*WHAT THE TASK ASKS*
Below are records that should be duplicated exactly, with no image retained.

*Data excerpts*
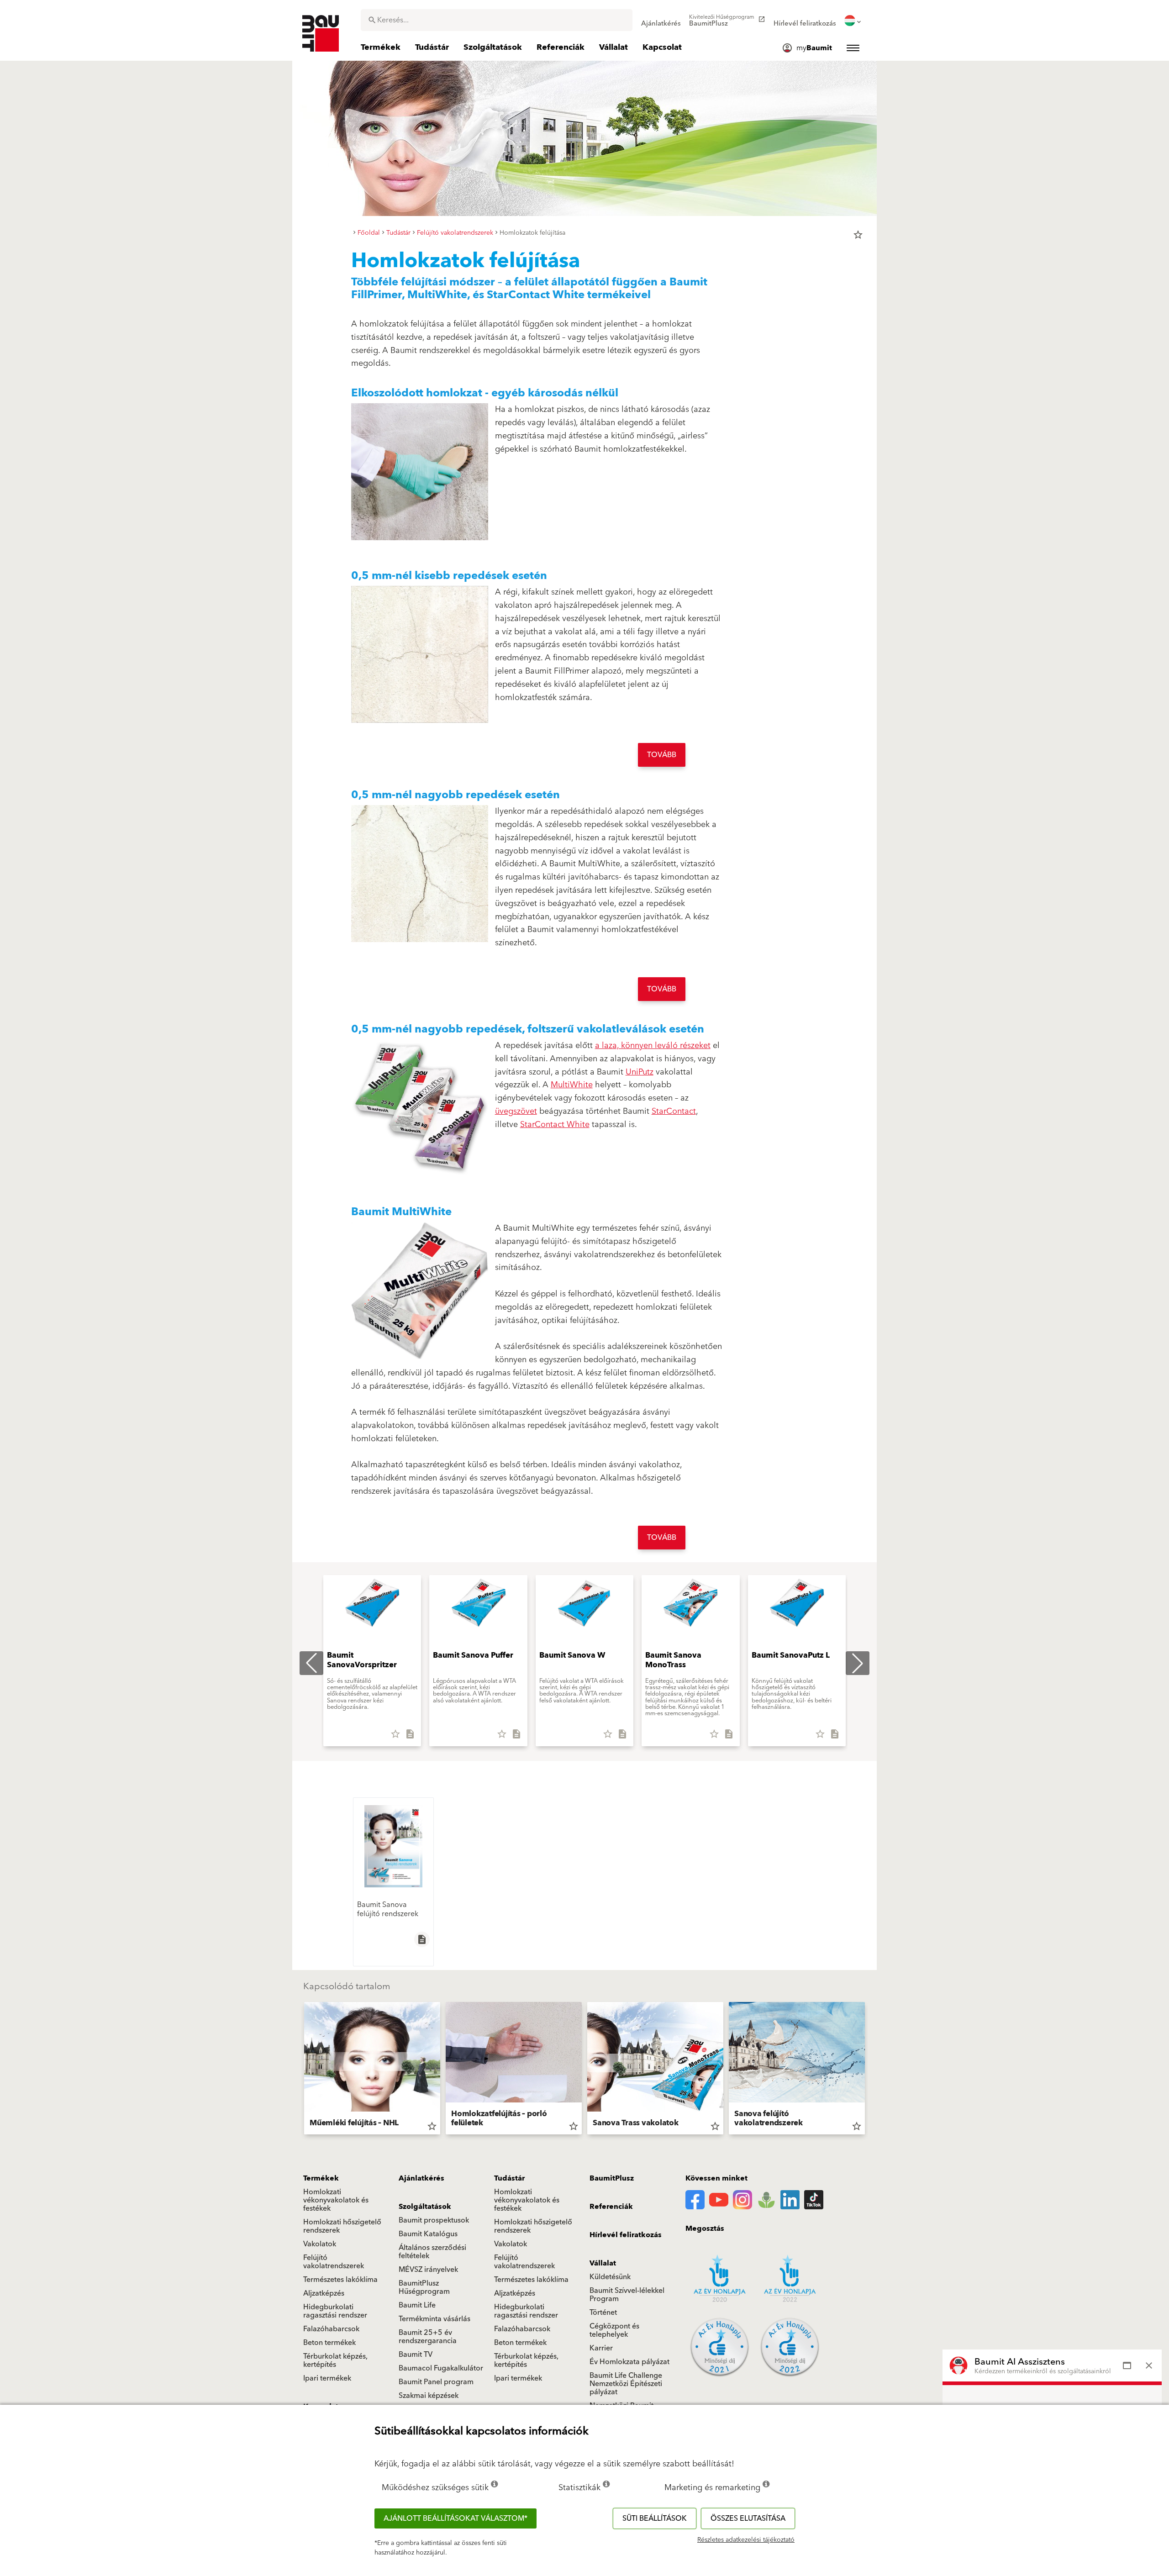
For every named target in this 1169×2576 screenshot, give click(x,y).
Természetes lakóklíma (340, 2279)
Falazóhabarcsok (331, 2329)
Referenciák (611, 2206)
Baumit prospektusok (434, 2220)
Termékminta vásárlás (434, 2319)
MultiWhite (572, 1085)
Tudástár (509, 2178)
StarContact (674, 1111)
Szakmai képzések (428, 2395)
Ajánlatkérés (421, 2178)
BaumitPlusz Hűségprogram (424, 2287)
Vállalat (603, 2263)
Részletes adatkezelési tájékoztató (746, 2539)
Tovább (661, 754)
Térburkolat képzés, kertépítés (335, 2360)
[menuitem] (661, 20)
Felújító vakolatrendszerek (333, 2261)
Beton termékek (329, 2342)
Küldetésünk (610, 2276)
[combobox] (496, 20)
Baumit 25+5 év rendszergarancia (428, 2336)
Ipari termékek (327, 2378)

*RESPONSE AREA*
For every named target in this 1169×2576 screenshot, give click(x,y).
Természetes lakóklíma (340, 2279)
Falazóhabarcsok (331, 2329)
Referenciák (611, 2206)
Baumit prospektusok (434, 2220)
Termékminta vásárlás (434, 2319)
MultiWhite (572, 1085)
Tudástár (509, 2178)
StarContact (674, 1111)
Szakmai képzések (428, 2395)
Ajánlatkérés (421, 2178)
BaumitPlusz Hűségprogram (424, 2287)
Vállalat (603, 2263)
Részletes adatkezelési tájékoztató (746, 2539)
Tovább (661, 754)
Térburkolat képzés, kertépítés (335, 2360)
[menuitem] (661, 20)
Felújító vakolatrendszerek (333, 2261)
Beton termékek (329, 2342)
Küldetésünk (610, 2276)
[combobox] (496, 20)
Baumit 25+5 év rendszergarancia (428, 2336)
Ipari termékek (327, 2378)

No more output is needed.